Q: Didn't you get Stumpfegger his job as escort physician to Himmler?
A: I have already told you that I did not get him his job, that there were two of us in the Polish campaign. Stumpfegger was my assistant, and this gradually developed by itself. I saw that Himmler liked the younger man to come to him and he didn't mind if I went to the front. It was not so that I had to take him there. He was always there from the first day on. In the beginning there were two of us.
Q: Now you have assumed responsibility at least for the conduct of the sulfanilamide experiments. What about the bone experiments?
A: I tried to describe that to you yesterday, to what extent I feel responsible and how it came about. Stumpfegger came to us with the approval for the experiments. He even had the assignment that we were to take a considerable part in it. The clinic did not participate. Stumpfegger told me what he was doing. Stumpfegger worked there alone. I was dependent on Stumpfegger's report and on what he told me, but I did not check his work.
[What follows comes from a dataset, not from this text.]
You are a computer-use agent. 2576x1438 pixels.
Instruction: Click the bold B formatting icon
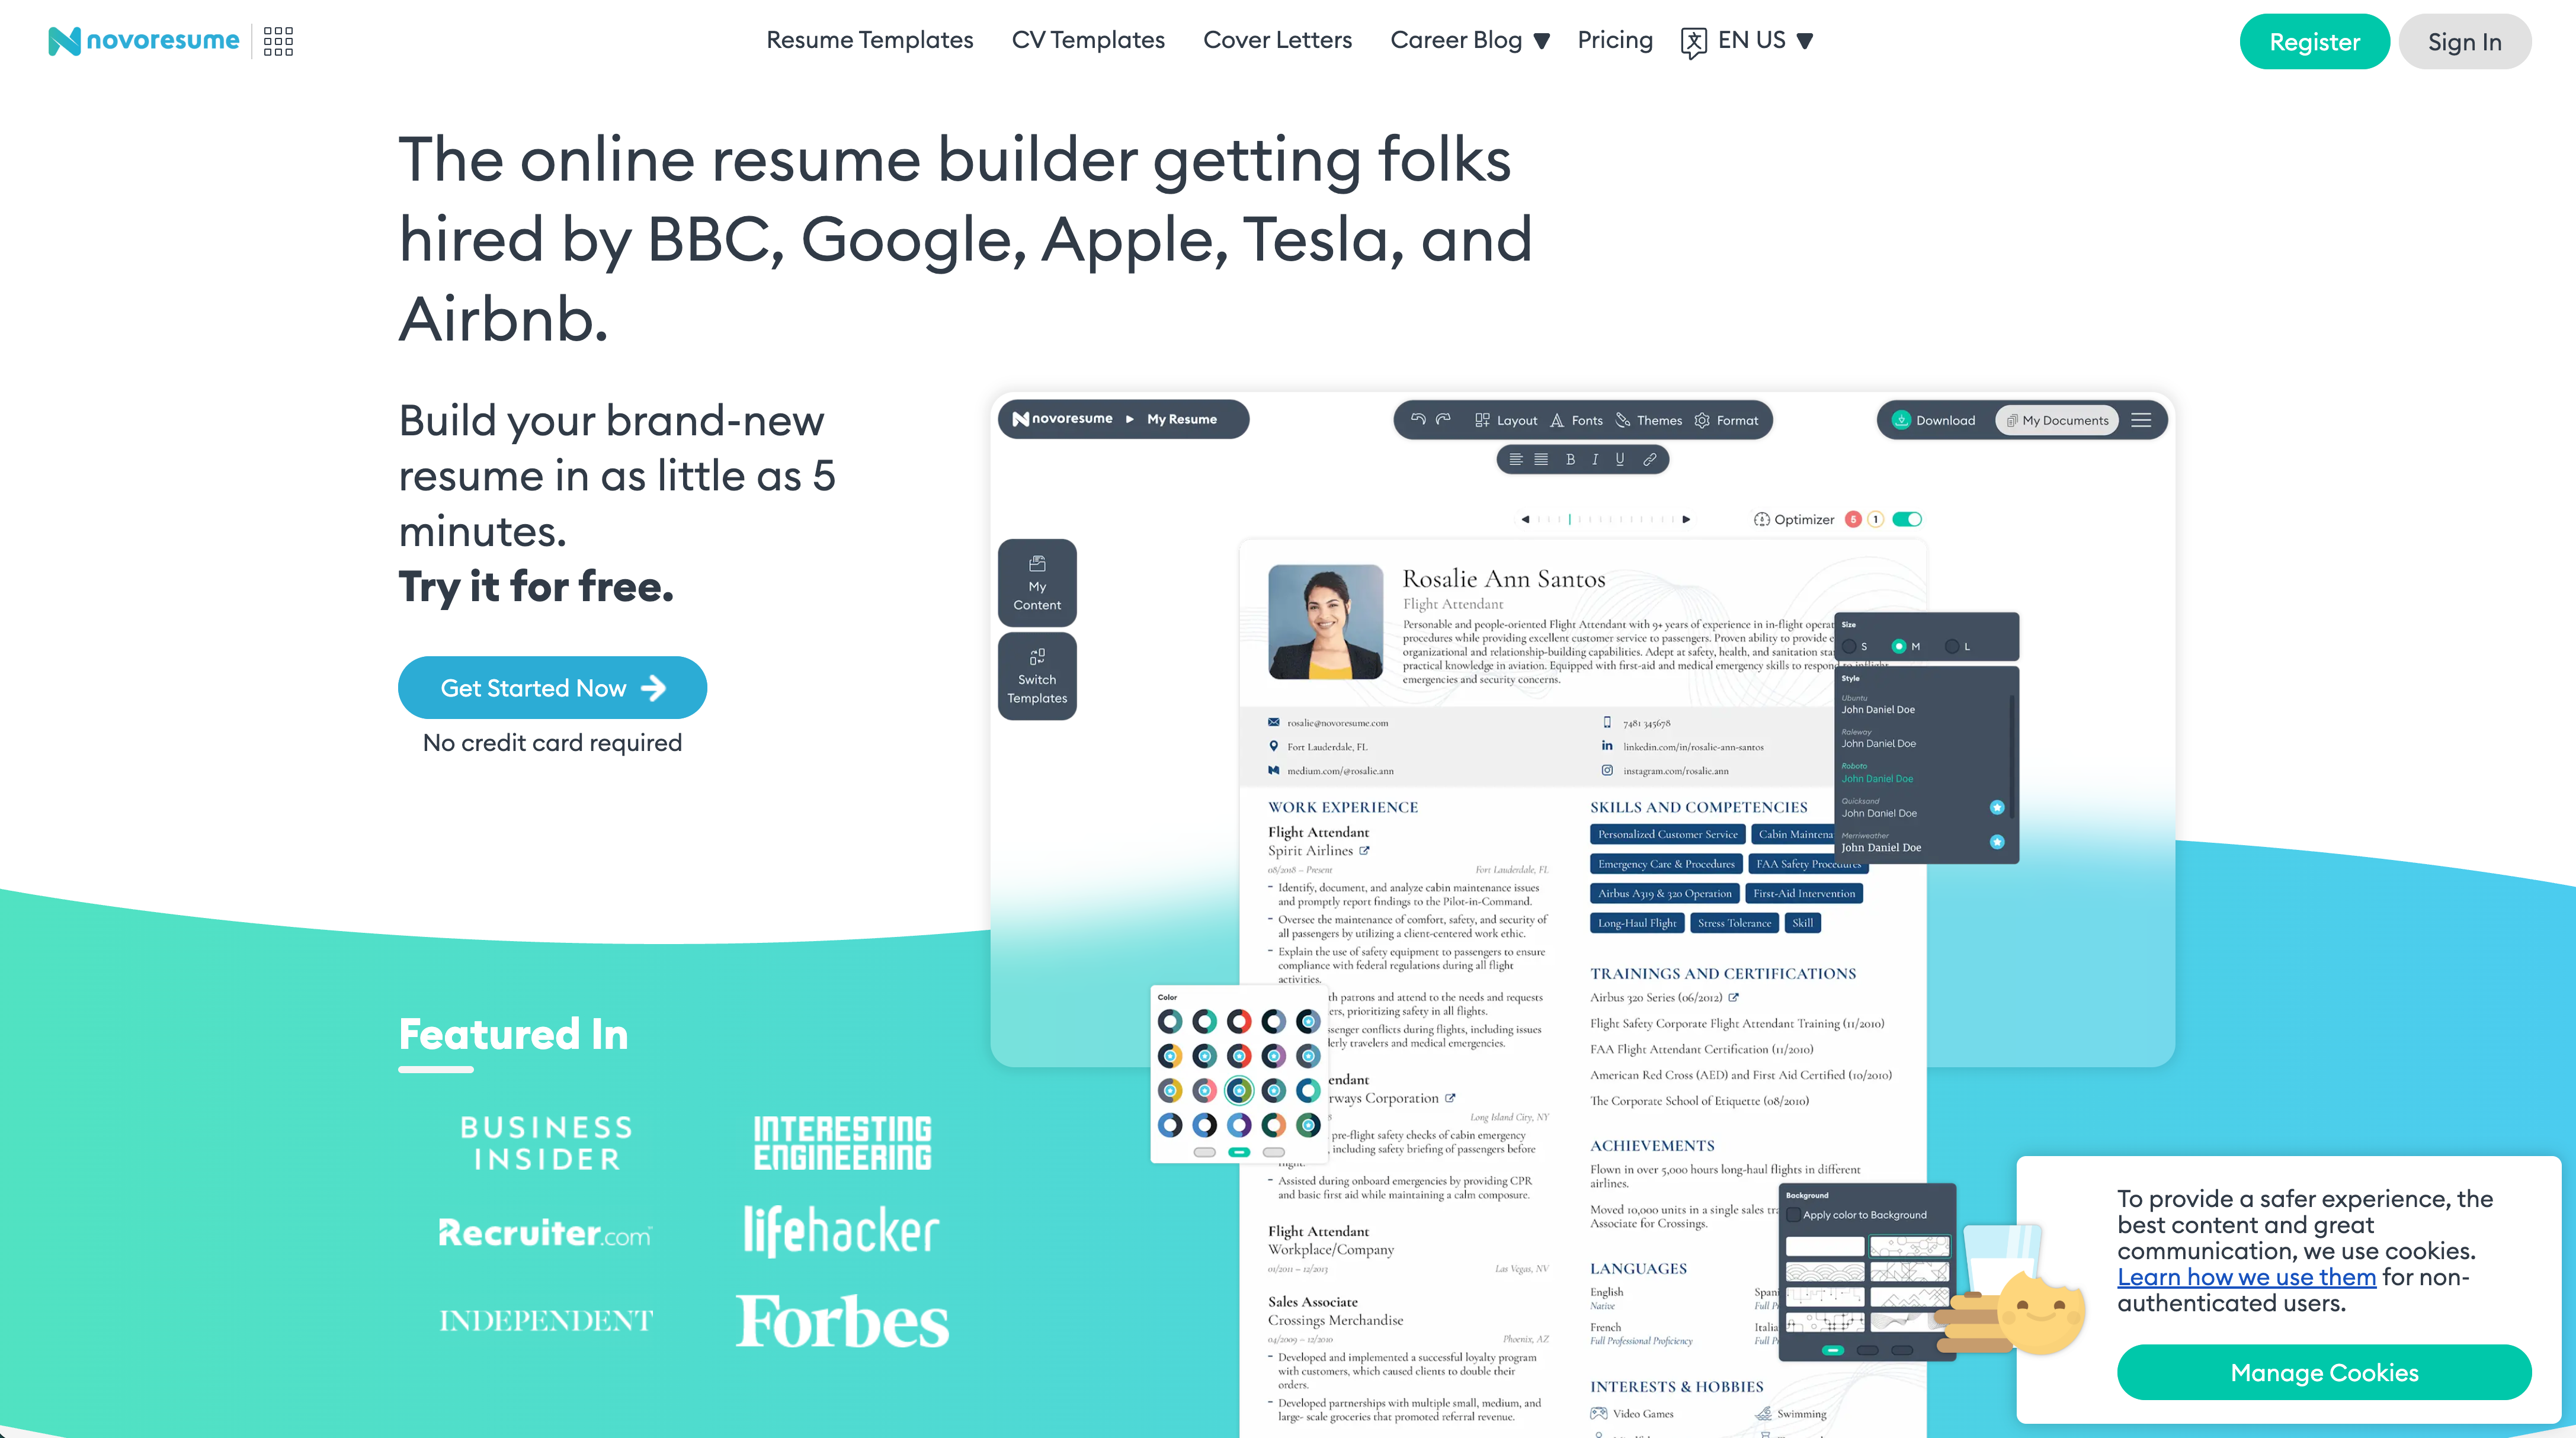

Q: Didn't you ask him to report to you?
A: I have already told you that there was a certain contrast there, that it was a big chance for him. I would take the responsibility just as I did in the case of Fischer if that had been the case. Stumpfegger wanted this chance but I wanted to know what was going on over there.
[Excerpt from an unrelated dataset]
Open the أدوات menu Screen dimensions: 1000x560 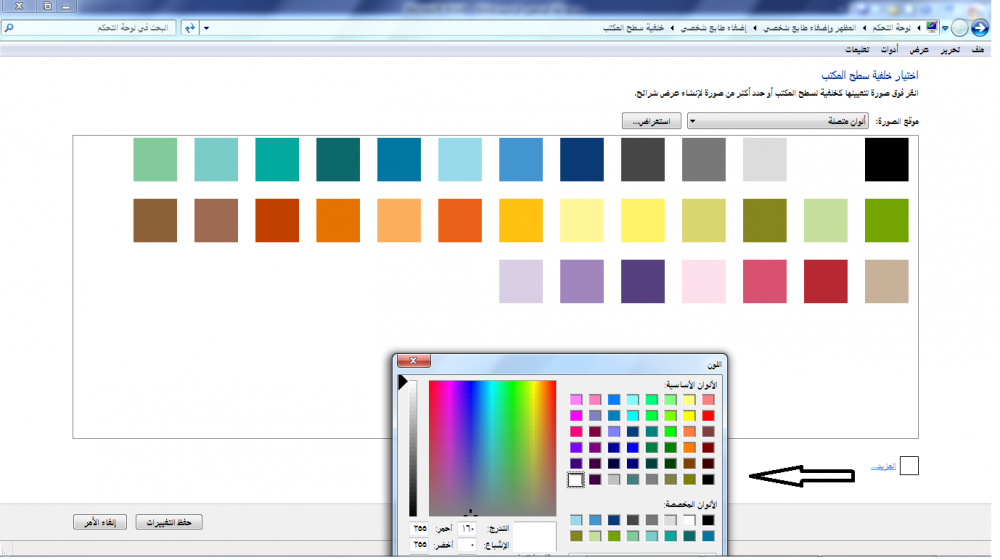pos(888,49)
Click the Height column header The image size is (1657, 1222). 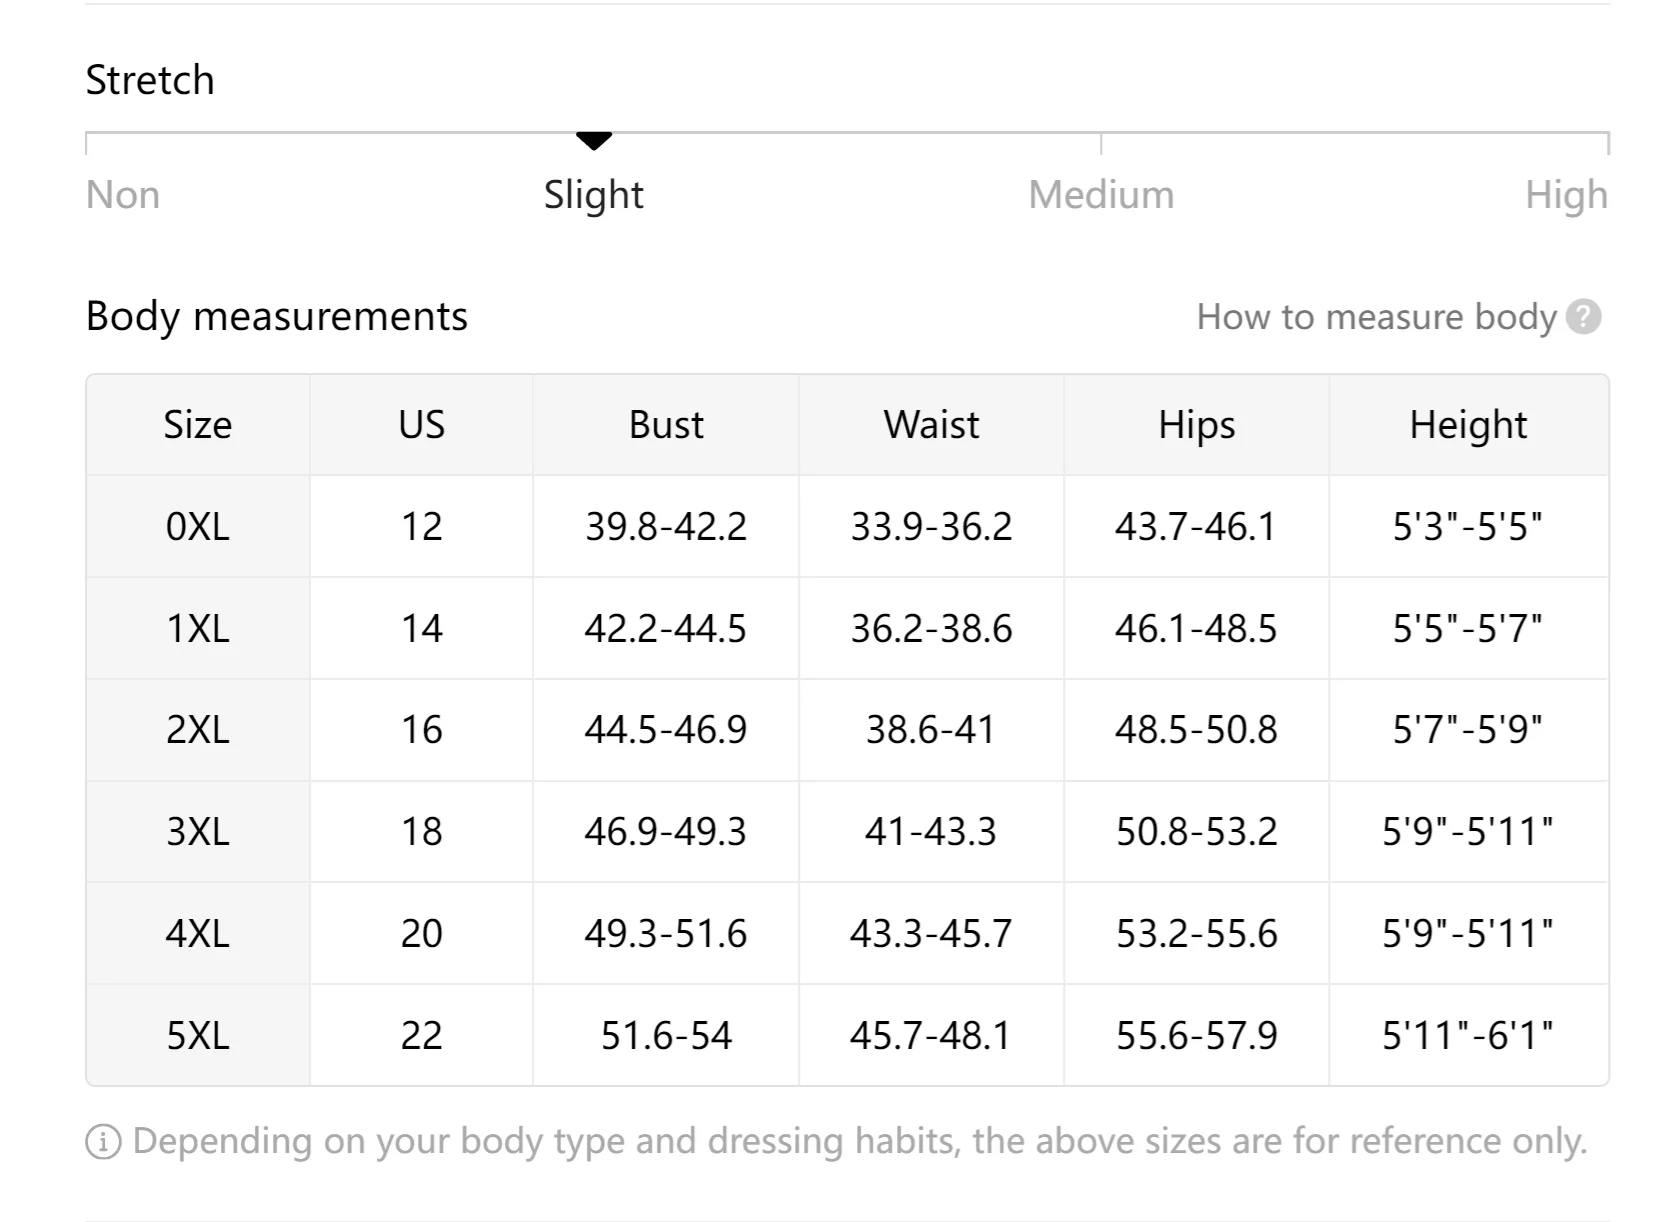(1468, 425)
Q: Didn't you assign Fischer work with Stumpfegger?
A: No. I said Fischer was to work with Stumpfegger when we were still together if it was possible to help him. I don't know how far it had gotten in October.
I was not there at the time
Q: Well, to the extent that Fischer worked with Stumpfegger, you assume responsibility for that, don't you?
A: The fact is that Fischer did. Yes, sir, of course.
Q: Was not Stumpfegger working on his habilitation thesis under you on these bone experiments?
A: That presentation is not right. Stumpfegger had two men ahead of him. He was, no doubt, expected to qualify as a lecturer, and so far as one can discuss it beforehand, the assignment was that the problem which interested the town was to be discussed. That gave him all our material. He had two other men ahead of him. Then Stumpfegger worked on this, and says he did not report to me primarily, but to my former teacher.
THE PRESIDENT: The Tribunal will be recessed.